Samuel Mangi was aboard a diving boat in Watamu, Kenya, recently when he spotted something peculiar.
The photographer works with BahariHai, a marine conservation organization, and he was on a diving trip with Turtle Diving Watamu, according to a Sept. 21 social media post. The group was making its way to its second diving location when a “big blue shadow with majestic white dots” passed by.
It was a whale shark escorted by smaller sharks, BahariHai wrote on Facebook. A video shows the creature swimming close to the top of the surface.
“This is a beautiful sighting, showcasing the beauty hidden in the Watamu Marine Protected Area,” the post said.
Whale sharks are the largest fish in the world — and the largest fish known to have existed on Earth, according to the Georgia Aquarium. Their average length is between 18 and 32 feet. They are known to live in the Pacific Ocean, Indian Ocean and tropical Atlantic.

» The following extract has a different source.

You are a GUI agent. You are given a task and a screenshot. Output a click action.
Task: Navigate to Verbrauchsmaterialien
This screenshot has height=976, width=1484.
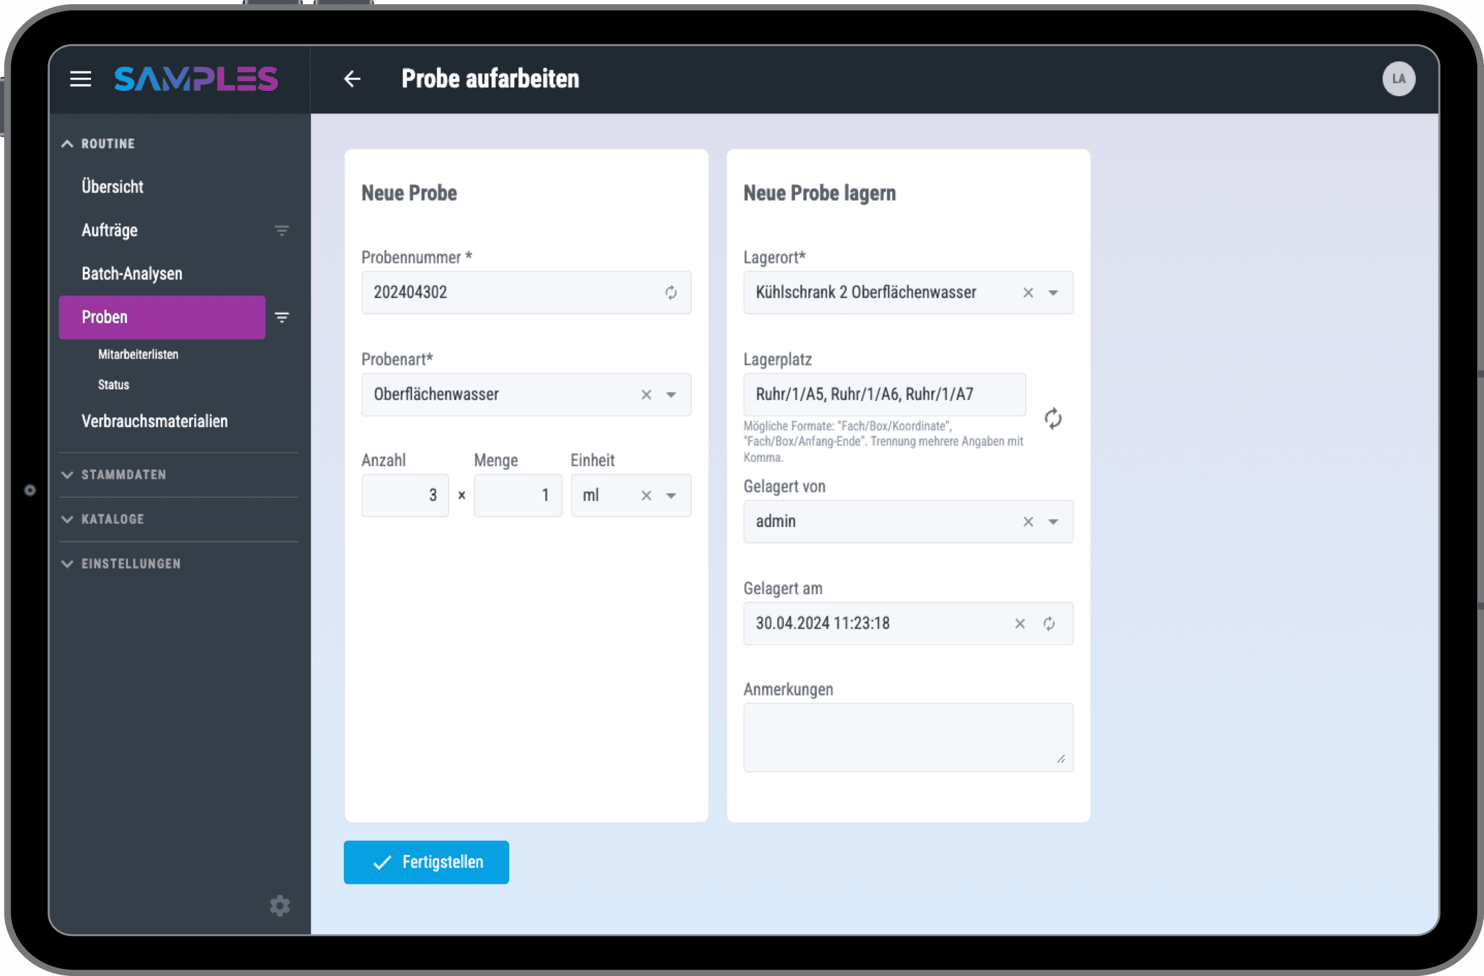[155, 421]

The massive filter-feeding creatures have unusually large mouths that can be up to 4 feet long, experts said. Although the sharks do not use their teeth to feed, they have about 300 rows of tiny teeth on each jaw.
The “gentle giants” are distinguishable by their white spots, which are unique to each individual, similar to human fingerprints, World Wildlife Fund experts said.
Mangi said he was filled with “a wave of emotion” when he spotted the shark.
“I was thrilled,” he wrote in an Instagram post. “While capturing the amazing whaleshark swim gently in the open water, I felt fulfillment within me and passionate about my calling in Marine conservation.”
Watamu is on the southeastern coast of Kenya.